PSALM 63:1–3 – O God, you are my God; earnestly I seek you; my soul thirsts for you; my flesh faints for you, as in a dry and weary land where there is no water. So I have looked upon you in the sanctuary, beholding your power and glory. Because your steadfast love is better than life, my lips will praise you.”

 

 

THEME OF THE DAY: WHAT OR WHO?  When we pray, are we driven more by what God may do for us or by getting to know more of who God is? The answer to this question reveals the direction our walks with the Lord is headed – a maturing relationship of intimacy with Him or a stagnant condition of an impersonal relationship.

 

There is nothing wrong with asking the Lord to do things or for things.  Jesus Himself taught us, “Ask, and it will be given to you; seek, and you will find; knock, and it will be opened to you” (Matthew 7:7).  Our Lord also taught us to ask even for our daily bread – Give us this day our daily bread (Matthew 6:11).  God has promised to be a providing Father to us (Matthew 6:25-34).  He welcomes our petitions or our “what” in our praying.  However, we must strive to ensure our prayer lives are more shifted toward what we read in today’s scripture. David provides the higher priority in prayer. It is not the what in our relationship with God we are to pursue, but the who – God Himself.

 

In the opening of David’s prayer, he acknowledges the personal relationship he has with God – O God, you are my God.  This was a relationship of possession.  David took God as his God and God welcomed this possession.  It did not mean that David saw God as his servant, ready at his beck and call in prayer.  No, it meant David knew the privilege of knowing God, of being close to Him, and it created a hunger for more of God, not things from God – earnestly I seek you; my soul thirsts for You.

 

What does David truly long for from his God? It was to behold His power and glory.  He knew this was the true satisfaction for his soul, contentment in his life, and that would lead to the most rewarding experience anyone will ever know – the steadfast love of God.   David would go as far as to say that God’s steadfast love was better than life!  Only those experiencing who God is, not merely what He gives and does, may proclaim such astounding words and experience.

 

Okay. What about us?
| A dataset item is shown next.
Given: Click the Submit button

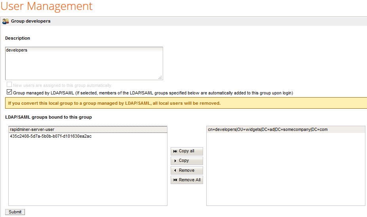Looking at the screenshot, I should pyautogui.click(x=15, y=212).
What about our prayer lives? Are we more about getting God to do something for us or give something to us? No deep relationship with God will be developed with just asking Him for things.  We must follow David and hunger more for Him, to know Him, to love Him, to adore Him, to conform to Him, and that by asking for more of Himself, not just things from Him.

 

 

PRAYER: Father, help me to desire You more than what You do for me

 

QUOTE: “To know more of God than to have more of what He does is far greater.”